A pandemia me fez reeditar os meus incontidos e silenciosos olhares quando vivi na minha juventude em Paris. Transitando pelos metrôs parisienses e londrinos me tornei um incansável voyeur dos olhares femininos que eram sempre abortados pelos movimentos de entradas e saídas. Conheci de perto a sedução de olhares súbitos e distantes Tudo terminava como breves faíscas temporais. Paris é uma urbis tão extraordinária que tem uma rua que se chama Rue du Régard – do Olhar, tão decantada por Carlos Drummond, que lindamente a saudou: “Entre tantas ruas,/ que passam no mundo./ A Rua do Olhar, em Paris me toca. [...] Rua do Olhar./ As casas não contam./ Nem contam as pedras/ inertes no chão".
Sinto hoje que eventuais e arriscados caminhos me fazem viajar vendo muitos olhares atraentes e atentos. Com o protocolar distanciamento, passei a ter clara percepção de olhares sob uma mudez constrangedora imposta pelas máscaras que fizeram os lábios evaporarem, e olhos dominarem a cena.
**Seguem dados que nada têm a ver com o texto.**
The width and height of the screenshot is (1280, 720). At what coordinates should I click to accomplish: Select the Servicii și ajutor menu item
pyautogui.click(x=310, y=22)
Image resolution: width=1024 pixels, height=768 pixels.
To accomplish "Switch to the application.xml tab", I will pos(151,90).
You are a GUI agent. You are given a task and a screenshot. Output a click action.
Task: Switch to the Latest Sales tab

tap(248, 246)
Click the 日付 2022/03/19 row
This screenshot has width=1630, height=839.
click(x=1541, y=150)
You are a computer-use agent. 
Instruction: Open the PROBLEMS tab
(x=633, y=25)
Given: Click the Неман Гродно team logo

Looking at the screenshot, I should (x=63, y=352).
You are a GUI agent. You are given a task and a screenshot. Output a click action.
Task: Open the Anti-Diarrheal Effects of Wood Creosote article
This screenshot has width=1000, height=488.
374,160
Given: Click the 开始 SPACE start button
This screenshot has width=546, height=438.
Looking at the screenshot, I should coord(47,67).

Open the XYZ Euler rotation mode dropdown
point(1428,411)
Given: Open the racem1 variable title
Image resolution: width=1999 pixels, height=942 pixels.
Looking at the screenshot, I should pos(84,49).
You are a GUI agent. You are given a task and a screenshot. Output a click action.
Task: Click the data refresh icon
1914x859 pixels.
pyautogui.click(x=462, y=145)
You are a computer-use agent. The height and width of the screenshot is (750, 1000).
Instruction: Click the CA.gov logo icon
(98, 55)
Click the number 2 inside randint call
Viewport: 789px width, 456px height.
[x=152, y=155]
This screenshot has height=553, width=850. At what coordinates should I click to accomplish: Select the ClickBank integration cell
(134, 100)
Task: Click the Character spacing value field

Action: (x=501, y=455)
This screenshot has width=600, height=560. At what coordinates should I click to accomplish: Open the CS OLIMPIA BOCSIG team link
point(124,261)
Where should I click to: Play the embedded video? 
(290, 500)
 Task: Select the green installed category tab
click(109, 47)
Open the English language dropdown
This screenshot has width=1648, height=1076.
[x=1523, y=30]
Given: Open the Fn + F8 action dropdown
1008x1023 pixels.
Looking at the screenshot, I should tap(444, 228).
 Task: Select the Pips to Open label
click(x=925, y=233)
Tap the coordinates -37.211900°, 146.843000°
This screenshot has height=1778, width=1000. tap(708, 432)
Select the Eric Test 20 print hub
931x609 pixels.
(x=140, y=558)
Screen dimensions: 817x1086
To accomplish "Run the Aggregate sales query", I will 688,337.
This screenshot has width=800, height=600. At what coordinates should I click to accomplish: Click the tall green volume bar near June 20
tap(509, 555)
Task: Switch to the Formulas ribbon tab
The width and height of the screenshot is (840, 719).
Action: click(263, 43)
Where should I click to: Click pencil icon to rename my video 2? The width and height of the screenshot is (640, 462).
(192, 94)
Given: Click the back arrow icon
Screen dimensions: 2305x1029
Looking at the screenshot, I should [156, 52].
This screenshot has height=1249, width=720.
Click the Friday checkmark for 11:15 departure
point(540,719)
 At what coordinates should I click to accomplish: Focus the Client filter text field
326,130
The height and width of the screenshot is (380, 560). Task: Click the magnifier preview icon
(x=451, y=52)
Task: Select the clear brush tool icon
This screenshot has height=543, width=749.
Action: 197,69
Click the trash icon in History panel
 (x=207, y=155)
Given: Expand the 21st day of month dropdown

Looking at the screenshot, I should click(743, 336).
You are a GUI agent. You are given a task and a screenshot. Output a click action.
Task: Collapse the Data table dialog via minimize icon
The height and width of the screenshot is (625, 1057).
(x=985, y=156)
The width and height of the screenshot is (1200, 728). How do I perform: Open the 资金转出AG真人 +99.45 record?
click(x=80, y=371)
O olhar de repente, pelos seus não ditos, expressam as mais lindas palavras. Os olhares na vida não se explicam, iluminam, migram incógnitos e atentos para o desconhecido. Importa nesta difícil hora, inspirar-nos e ver nos outros um olhar de esperança, e de vida que vai muito além dos sofrimentos pandêmicos.
Ao olhar a vida com os olhos de Deus, ver-se-á que esta é uma oração. No olhar há sempre uma dimensão amorosa. Deus ao criar o homem, e os animais, a todos agraciou com a delicada virtude do olhar.